I’m Australian, so I grew up in the Asia-Pacific region, and my first best friend in high school – Mariko – is Japanese. After my father died (when I was ten), I was rummaging through his desk and found a book of haiku poetry… so I had these early nascent experiences with Japan that I didn’t even realise had registered with me.
I first travelled to Japan about 20 years ago, when I visited Tokyo and Kyoto. I worked for a long time with a Japanese skincare company, and went to all the saké breweries in Kyoto, because there was an ingredient in saké-making that they put into the skincare, and I became fascinated with the brewing process.
Why have you joined Toku Saké as creative director?

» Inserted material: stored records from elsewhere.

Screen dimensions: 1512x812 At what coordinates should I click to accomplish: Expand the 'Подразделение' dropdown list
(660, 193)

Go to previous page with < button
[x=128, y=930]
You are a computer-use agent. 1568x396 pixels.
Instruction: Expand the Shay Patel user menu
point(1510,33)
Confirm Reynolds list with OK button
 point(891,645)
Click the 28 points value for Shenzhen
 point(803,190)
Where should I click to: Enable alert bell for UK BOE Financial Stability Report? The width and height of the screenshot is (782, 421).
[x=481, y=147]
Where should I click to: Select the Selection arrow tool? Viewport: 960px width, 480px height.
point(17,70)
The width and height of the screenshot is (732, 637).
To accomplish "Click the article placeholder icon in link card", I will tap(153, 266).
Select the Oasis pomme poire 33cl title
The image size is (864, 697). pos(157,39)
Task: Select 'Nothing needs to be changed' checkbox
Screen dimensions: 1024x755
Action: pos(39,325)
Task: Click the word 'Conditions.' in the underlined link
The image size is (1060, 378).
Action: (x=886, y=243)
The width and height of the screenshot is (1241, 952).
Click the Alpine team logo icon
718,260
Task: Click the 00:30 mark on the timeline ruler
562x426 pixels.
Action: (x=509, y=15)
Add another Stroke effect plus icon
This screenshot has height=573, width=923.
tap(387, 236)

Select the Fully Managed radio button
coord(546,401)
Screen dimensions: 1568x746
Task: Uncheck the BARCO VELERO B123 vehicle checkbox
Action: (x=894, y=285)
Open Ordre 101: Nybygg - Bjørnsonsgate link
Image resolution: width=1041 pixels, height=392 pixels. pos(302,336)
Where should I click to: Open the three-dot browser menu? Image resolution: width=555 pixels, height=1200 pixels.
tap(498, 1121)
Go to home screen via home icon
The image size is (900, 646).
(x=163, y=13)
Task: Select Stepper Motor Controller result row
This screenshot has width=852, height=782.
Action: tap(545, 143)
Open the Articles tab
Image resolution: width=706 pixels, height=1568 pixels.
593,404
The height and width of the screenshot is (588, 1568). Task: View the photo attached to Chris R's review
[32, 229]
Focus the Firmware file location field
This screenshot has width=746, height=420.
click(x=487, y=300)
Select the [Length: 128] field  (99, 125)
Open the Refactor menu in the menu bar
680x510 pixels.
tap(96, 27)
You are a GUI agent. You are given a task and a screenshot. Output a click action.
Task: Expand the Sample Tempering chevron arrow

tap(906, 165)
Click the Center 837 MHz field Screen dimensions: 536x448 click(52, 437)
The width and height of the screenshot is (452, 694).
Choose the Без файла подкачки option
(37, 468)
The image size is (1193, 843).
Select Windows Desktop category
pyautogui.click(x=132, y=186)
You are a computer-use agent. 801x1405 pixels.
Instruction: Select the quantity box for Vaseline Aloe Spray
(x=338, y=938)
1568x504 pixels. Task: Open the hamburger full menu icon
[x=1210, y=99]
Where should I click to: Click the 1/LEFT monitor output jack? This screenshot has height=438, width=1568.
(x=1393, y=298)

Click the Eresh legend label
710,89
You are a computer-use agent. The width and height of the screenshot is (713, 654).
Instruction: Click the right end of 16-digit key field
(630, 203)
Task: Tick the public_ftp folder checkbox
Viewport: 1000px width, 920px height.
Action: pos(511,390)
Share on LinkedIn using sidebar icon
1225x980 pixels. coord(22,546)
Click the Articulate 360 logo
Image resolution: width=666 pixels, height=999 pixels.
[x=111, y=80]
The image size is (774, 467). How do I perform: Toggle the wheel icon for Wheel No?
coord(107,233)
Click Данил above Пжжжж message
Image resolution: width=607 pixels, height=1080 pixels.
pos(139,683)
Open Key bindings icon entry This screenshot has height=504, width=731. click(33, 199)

When I first visited Japan, I met many tojis [master brewers], and became aware of the incredible skill they have. I thought, I’d love to develop a saké, and it’s been a passion of mine for 20 years. I love the quiet confidence and deep respect for craftsmanship, so it just was about finding the right partner. I had been speaking with a female saké brewer who had a very bespoke saké, but she wasn’t able to export. I had almost given up. Then through a friend I met Toku co-founder Anthony Newman, and I tried the saké.
What makes it so unique?
Like most people, my first experience with saké was with hot saké, which – nothing against it – is strong and robust. What I love about Toku is it’s not only from Hokkaido, Japan’s coldest prefecture, but it’s also from one of Japan’s coldest cities, Asahikawa. It’s so crisp and refined. Very few sakés are exported from there.
Through experiencing many different types of saké, I realised it has a communication challenge because there are myriad permutations. I finally tasted something that busts the myth that you can only enjoy saké with Japanese food. I grew up with Pacific Rim cuisine, which combines Asian cooking techniques, French refinement and lots of seafood, and this can be enjoyed in that way.
What’s the most memorable night out you’ve had drinking saké?
I was in an old district of Kyoto with some geishas. The evening was organised through a friend. My son, who was very young at the time, was asleep behind a screen. He woke up because we were being quite raucous, and I’ve got this hilarious picture of him being held by these three geishas. It was very funny.
You have 24 hours in Tokyo. What are the three things on your list?
I know where I would end up. Jazz Spot Intro. It’s like a lot of places in Tokyo: small and you feel lucky to get a seat. In a way, you feel like you cease to be an individual: you’re part of an experience that is unfolding, and you never know who is going to play.
I’m also a stationery freak, and there is this amazing shop called Itoya. I’d say, “I’m just going to pop in”, and then spend about six hours there, because my family is obsessed with stationery as well. I’ve bought the ink and paper, but it’s the quality of the pens that I appreciate most. Just when you think there are six thicknesses of nib, there aren’t – there are about 66.
Anything you can do in a city as intense as Tokyo to take time out is great as well. I once had a bit of extra time, and I took a couple of lessons in ikebana flower arranging. I found it so meditative.
Who are your favourite Japanese fashion designers?
Junya Watanabe, Sacai and Comme des Garçons designer Rei Kawakubo. The fabrics (and even scraps of fabrics) and structure are really innovative. So much of Japanese design feels as if there’s been one stroke to make it, and yet it has such complicated construction.
Where in Japan would you like to go next?
I would love to visit the art museums island, Naoshima.